= Your tasks =
1/ Translate this sentence from the article on the pedestrian accident into Spanish: "The windshield along the passenger side of the Honda had a spider-weblike crack."
2/ Reproduce the article on the pedestrian accident word for word from "Stevie Cordeira, 19, witnessed" to "in the air.".

Ten pedestrians have died on O'ahu this year, compared with five by this time last year.

"We need a traffic signal here," said Staci Pang, who lives on Army Street, the cross street where the accident happened.

Like the Feb. 26 accident that killed Carl Johansen, 63, as he crossed Farrington a mile away in front of the Makaha Surfside condominiums there is no traffic signal at Farrington and Army streets.

Another similarity: In both accidents, police said, a car stopped to let the pedestrian cross but that a second vehicle did not, hitting the pedestrian.

Yesterday's accident was reported just before 4 p.m. at 85-803 Farrington Highway, near the Island Mini Mart.

The Honolulu Medical Examiner's Office identified the woman as Tapu T. Neddermeyer of Wai'anae.

Neddermeyer was taken to The Queen's Medical Center in critical condition, and died at 5:22 p.m..

Police said Neddermeyer was in a crosswalk, walking in the mauka direction from the convenience store to Wai'anae Speed Wash, a laundromat at Farrington and Army Street.

A townbound car in the curb-side lane stopped to let her cross, police said, but a red Honda in the left lane did not stop and struck Neddermeyer, police said.

A 28-year-old woman from Wai'anae was driving the red Honda, police said.


Stevie Cordeira, 19, witnessed the collision from about 50 feet away as she was walking to the convenience store from her Army Street home.

Cordeira said she heard a screech and saw an elderly woman struck and thrown into the air.

"While the lady (driver and her car) was still going, she was still in the air," Cordeira said, estimating that the impact sent Neddermeyer at least 6 feet in the air.

The windshield along the passenger side of the Honda had a spider-weblike crack.

Sgt. Ridela Lorenzo of the Honolulu Police Department Traffic Division said Neddermeyer landed 40 to 50 feet from the point of impact.

Cordeira said the elderly woman had salt-and-pepper hair in a bun and wore a green mu'umu'u with pink flowers.

Cordeira said she worries about her grandfather, almost 80, who also walks across that intersection to get to the store.

"People speed up before you cross," she said.

Pang, 18, Cordeira's best friend and next-door neighbor, agreed.

"When they see you, they don't even slow down," Pang said of drivers who speed along Farrington.

The two women said that not only have they seen numerous accidents there, they've seen the stop sign at the intersection replaced several times because it gets smashed repeatedly by errant drivers.


After last week's death in Makaha, the general manager of the Makaha Surfside circulated a petition calling for a traffic signal at the 'Alawa Place intersection where Johansen was killed.

But while some residents have talked about the need for a traffic signal at the intersection, others have said there already are too many traffic lights in the area, Wai'anae Coast Neighborhood Board Chairwoman Patty Teruya said last week.

The driver who killed Johansen fled and has not been found. Witnesses described the car as a blue Honda or perhaps a larger vehicle.

= Excerpted data =
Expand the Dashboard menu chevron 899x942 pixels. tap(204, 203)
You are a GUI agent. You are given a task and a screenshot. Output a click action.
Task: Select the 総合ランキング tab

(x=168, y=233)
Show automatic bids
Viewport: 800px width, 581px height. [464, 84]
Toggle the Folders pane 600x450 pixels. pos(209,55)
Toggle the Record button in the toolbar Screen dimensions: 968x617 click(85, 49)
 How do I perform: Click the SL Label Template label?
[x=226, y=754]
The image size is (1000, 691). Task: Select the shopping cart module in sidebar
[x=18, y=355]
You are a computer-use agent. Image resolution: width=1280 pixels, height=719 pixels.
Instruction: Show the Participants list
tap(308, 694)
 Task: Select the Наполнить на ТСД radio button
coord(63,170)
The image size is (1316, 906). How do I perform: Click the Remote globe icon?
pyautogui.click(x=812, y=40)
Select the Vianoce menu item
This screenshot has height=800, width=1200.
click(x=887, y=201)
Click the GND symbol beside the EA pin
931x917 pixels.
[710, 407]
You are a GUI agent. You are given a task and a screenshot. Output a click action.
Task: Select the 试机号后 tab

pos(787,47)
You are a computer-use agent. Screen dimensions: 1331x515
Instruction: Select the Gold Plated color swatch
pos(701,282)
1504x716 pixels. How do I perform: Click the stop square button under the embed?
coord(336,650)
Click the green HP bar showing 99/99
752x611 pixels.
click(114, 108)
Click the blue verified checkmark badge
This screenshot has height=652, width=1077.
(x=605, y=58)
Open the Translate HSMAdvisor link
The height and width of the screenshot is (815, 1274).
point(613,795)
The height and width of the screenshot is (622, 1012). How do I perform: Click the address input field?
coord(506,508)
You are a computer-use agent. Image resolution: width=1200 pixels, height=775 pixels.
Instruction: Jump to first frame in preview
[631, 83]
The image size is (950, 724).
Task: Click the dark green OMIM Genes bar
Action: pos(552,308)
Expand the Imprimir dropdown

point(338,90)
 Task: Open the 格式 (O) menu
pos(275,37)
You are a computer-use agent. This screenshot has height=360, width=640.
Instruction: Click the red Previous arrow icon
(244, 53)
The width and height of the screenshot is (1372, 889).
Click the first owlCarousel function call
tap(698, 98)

= Task-by-task answers =
1/ El parabrisas del lado del pasajero del Honda tenía una grieta en forma de telaraña.

2/
Stevie Cordeira, 19, witnessed the collision from about 50 feet away as she was walking to the convenience store from her Army Street home.

Cordeira said she heard a screech and saw an elderly woman struck and thrown into the air.

"While the lady (driver and her car) was still going, she was still in the air," Cordeira said, estimating that the impact sent Neddermeyer at least 6 feet in the air.